Have to admit, Col, that I have met "outside consultants" from time to time and have not been impressed.
Once, about 45 years ago, we hired a team of programming consultants to work on a DEC VAX/VMS project. DEC said that this was an experienced team who really knew VMS. (Or at least, that's what the contract said.) Up front they made it quite clear: They didn't want us to touch the machine they were using, wouldn't even let us do backups. I was nominally the system admin, but once I installed VMS and did the patching to get it up to date, I was only there as a standby resource because they were going to do it all.

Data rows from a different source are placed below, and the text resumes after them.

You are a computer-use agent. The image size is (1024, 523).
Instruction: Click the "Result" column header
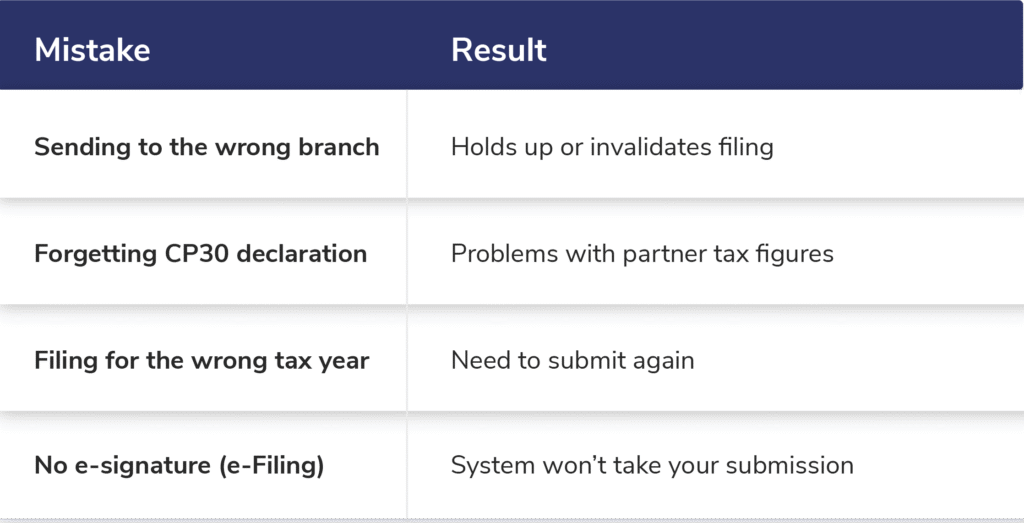click(498, 50)
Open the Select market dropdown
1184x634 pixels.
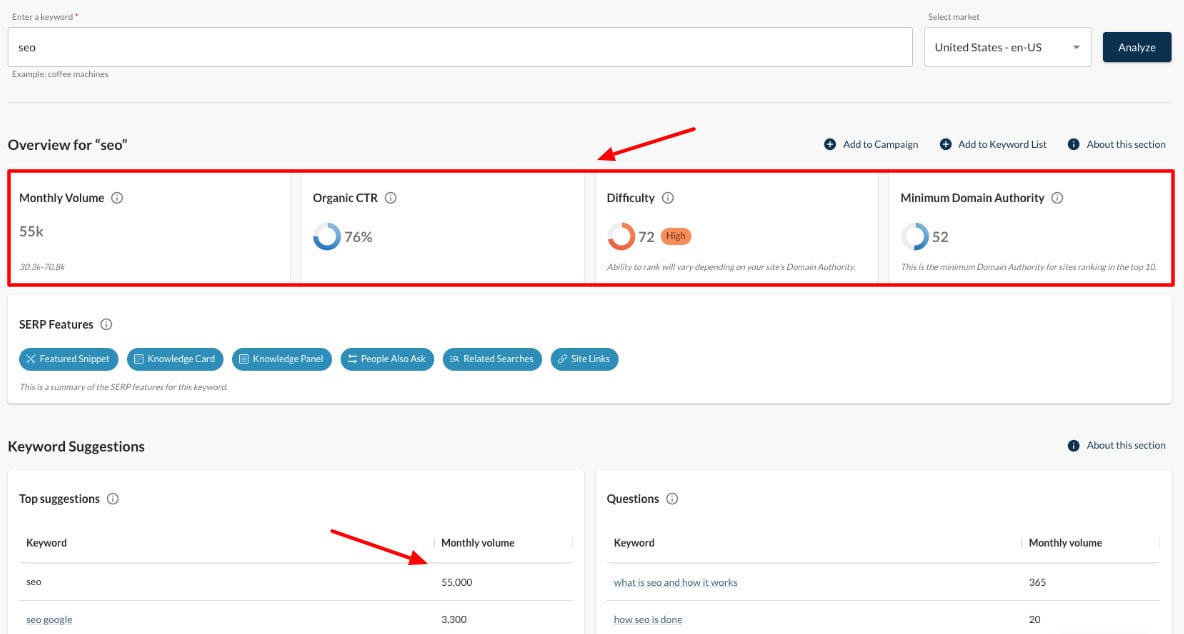tap(1007, 47)
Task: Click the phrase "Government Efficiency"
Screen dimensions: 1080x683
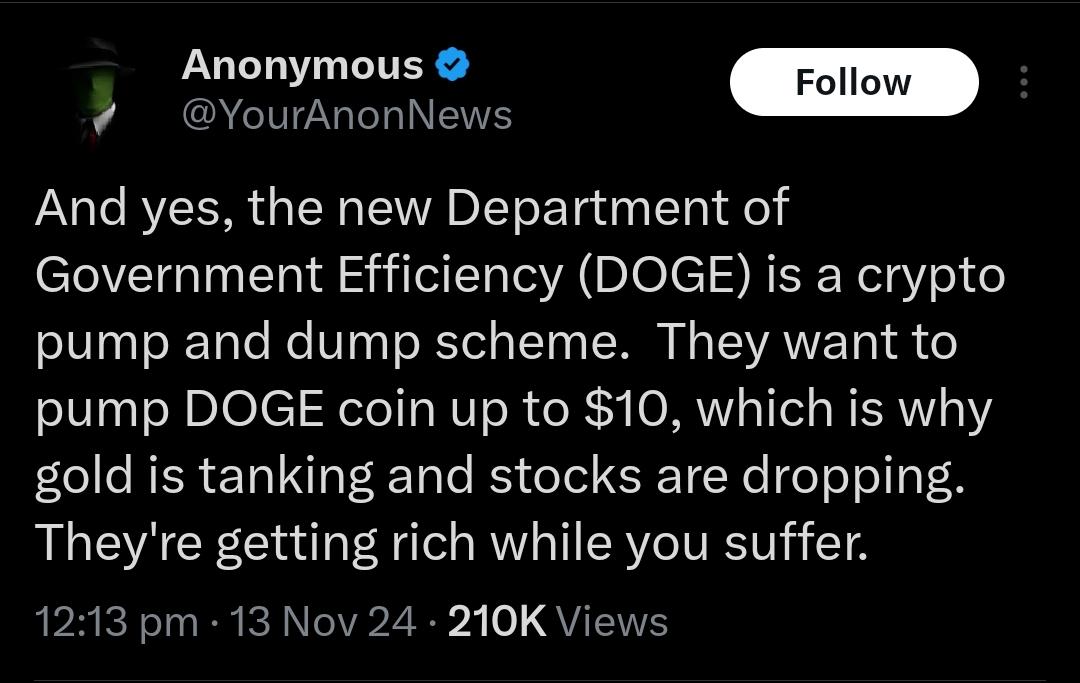Action: tap(299, 275)
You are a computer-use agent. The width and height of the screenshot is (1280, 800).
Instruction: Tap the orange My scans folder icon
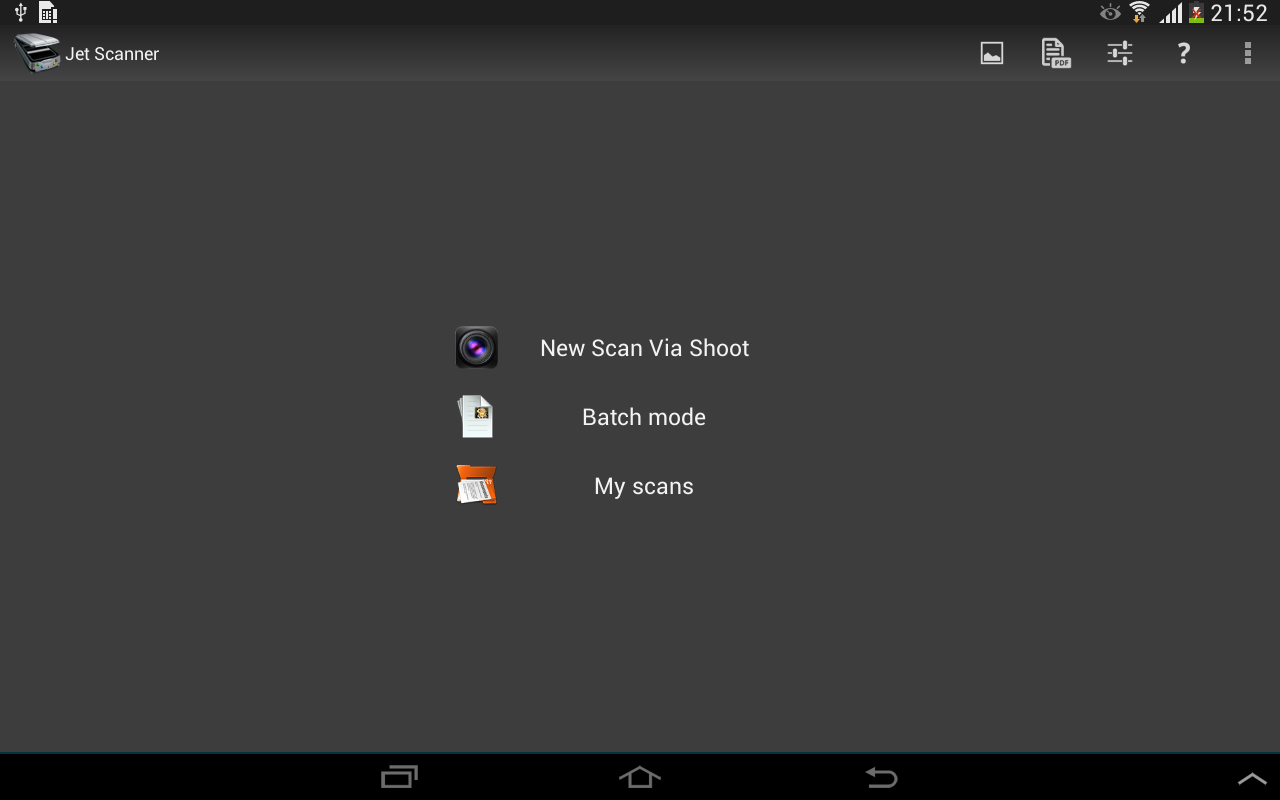477,485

Came the day that because the leading consultant didn't understand the utilities he was using (with a wildcard file specification from the root folder), he essentially made all of the first-level file folders look like non-folder files. Fortunately, he did this on the user/development disk, not the system disk. He hadn't actually deleted anything; he had just made the directory files unrecognizable to the file system for all private user folders.. Which meant that nobody could find the files that they had worked on and hadn't backed up for the last six weeks. Potentially about 48-50 person-weeks of coding by their best estimates.
They came to us and asked if we had run a backup even though we weren't supposed to do so. We hadn't. Panic set in. At least two members of the elite team were in tears. There was much consternation in their set-aside work area. Discussions got very loud. Recriminations flew fast and furious to all concerned.
After they tried a lot of suggestions (none of which proved useful), they asked me if there was ANY way I could undo what they did. (At this time, I carefully hid my laughter at a lowly standby System Admin having to bail out the specialist team.) I wrote a script using DCL, the command language of VMS, to directly interact with and patch the file system one directory at a time as a batch job. The patching required not only a little bit of bit-twiddling for each file, but also some checksum recomputation in two different slots per directory file. Took 2 hours to write, 15 minutes to test and verify, and 15 more minutes to do the production run, so that within about 2 1/2 hours everyone had recovered every file. All files present and accounted for, nothing missing.
Shortly thereafer, the project lead consultant/supervisor had a LONG talk in private with our company president, who reminded him who was paying the bills for his team. Shortly after that, we had a schedule of daily incremental backups and weekly full backups for "their" machine.
That wasn't the only run-in I ever had with their consultants, but the other time is another story I'll save for later.